Bearish Spirits's picture

Check out the "not seasonally adjusted" number--October: 16.3%, November: 16.4%.  Interesting!

Edit: Just saw your post further down, Mayhem.

chunkylover42's picture

The market should have fun with this data.

assumptionblindness's picture

I can't wait until when the hacked BLS email data comes out.  HIDE THE DECLINE!

MsCreant's picture

Gold dropping like a brick.

ChickenTeriyakiBoy's picture

so when retail fires all the seasonals in january it'll be like 11-12%? 

deadhead's picture

yee of little faith in the USA gov't.


it will drop to 8.8%.

U6 will drop to 12%

Happy days are here again.

Sailors will be kissing women in Times Square.


MsCreant's picture

Goldman Sachs to lay down their guns.

Miles Kendig's picture

And supply the Broads from Broad Street for DH's sailors.

HelluvaEngineer's picture

Guess yesterday afternoon was the big setup to roast the shorties in after hours.  Guess gold will be back to its vertical trajectory though...

*edit* ^^ errr, guess not...welcome to bizarro world.

mr brincq's picture

why are only the bulls allowed to call employment data a lagging indicator when employment figures are running against them.....remember the figures from early November?

IE's picture

Yeah, and when the annual birth/death adjustment adds a million additional lost jobs in Q1 nobody will talk about it.

HEHEHE's picture

We must have happy holidays people, now go to the mall and buy a bunch of sh*t you don't need with money you don't have, chop, chop!
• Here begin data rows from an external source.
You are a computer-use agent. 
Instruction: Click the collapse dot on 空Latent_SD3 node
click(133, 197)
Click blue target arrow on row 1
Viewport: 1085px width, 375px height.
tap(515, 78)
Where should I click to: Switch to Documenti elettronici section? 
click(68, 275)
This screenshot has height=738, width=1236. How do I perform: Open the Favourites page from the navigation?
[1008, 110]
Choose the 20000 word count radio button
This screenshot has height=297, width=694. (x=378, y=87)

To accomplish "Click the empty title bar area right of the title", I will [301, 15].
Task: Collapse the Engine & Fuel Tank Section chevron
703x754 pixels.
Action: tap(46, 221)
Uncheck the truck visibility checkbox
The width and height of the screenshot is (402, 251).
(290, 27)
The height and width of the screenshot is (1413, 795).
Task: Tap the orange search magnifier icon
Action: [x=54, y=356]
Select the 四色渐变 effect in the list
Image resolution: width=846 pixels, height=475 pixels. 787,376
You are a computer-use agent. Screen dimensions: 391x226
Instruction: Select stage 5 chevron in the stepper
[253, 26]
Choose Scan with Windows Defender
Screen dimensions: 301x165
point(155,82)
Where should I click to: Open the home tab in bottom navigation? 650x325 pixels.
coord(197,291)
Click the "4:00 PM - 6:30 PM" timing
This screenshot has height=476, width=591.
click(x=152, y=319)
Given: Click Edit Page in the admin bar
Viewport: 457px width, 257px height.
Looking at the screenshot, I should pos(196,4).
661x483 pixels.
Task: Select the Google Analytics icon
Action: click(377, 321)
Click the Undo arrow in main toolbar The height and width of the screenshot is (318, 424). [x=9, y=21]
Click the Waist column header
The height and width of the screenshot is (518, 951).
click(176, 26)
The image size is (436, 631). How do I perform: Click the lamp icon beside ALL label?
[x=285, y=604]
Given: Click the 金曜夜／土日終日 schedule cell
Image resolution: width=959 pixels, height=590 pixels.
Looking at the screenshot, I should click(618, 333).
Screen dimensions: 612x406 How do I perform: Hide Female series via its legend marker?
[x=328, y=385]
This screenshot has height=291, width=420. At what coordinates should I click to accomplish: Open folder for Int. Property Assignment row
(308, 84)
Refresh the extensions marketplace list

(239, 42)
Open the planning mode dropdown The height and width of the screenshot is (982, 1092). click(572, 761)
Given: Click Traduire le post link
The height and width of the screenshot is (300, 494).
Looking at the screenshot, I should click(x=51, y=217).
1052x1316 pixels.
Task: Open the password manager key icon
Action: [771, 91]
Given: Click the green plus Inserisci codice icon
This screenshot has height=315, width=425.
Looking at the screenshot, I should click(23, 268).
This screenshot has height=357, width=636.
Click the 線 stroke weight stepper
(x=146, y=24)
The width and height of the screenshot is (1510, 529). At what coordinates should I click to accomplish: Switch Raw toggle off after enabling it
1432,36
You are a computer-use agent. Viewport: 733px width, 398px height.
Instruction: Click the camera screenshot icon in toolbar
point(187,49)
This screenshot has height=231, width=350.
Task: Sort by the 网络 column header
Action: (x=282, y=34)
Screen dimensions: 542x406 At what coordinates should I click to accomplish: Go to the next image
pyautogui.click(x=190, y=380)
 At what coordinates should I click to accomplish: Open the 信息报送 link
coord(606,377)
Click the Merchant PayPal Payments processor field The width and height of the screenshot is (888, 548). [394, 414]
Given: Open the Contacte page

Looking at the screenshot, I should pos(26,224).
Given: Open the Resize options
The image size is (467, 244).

assumptionblindness's picture

Could the October revision and the November drop-off result in a Cash For Clunkers style unemployment data hangover that will hit in Jan or Feb '10? 

Hondo's picture

Health Care and Temp services.....seasonal????

All other sectors down

Median Duration of unemployment up

Big decline in 16 to 19 year olds and people with no high school degree and with high school degree.

college educated unemployment rate up

Labor force declines marginally




Cursive's picture

Yeah, the internals look sick.  This is probably a move to continue the massive distribution job at the big prop desks.  It certainly won't help the liquidity trade if the USD strengthens and gold weakens.

Anonymous's picture

Empirical observation from within the health care industry:

The increase in payroll is anything but new job creation. There have long been licensed health care workers who have remained out of the work force for various reasons by choice. These people are returning in droves due to the down economy, hubby got laid off, can't afford truckloads of Chinese Christmas crap for the kids ... Hospitals have been running chronic labor shortages for years and are now very near full staffing. These "jobs" have existed as vacancies in HR files for years. It's just a counter cyclical decision by workers in my perspective. It actually means that new grads are having a much harder time finding work in what used to be a wide open field.

Cursive's picture

Very interesting.  Thanks for sharing your observation.

CounterParty's picture

Yesterday's Jobs Summit: Mission Accomplished!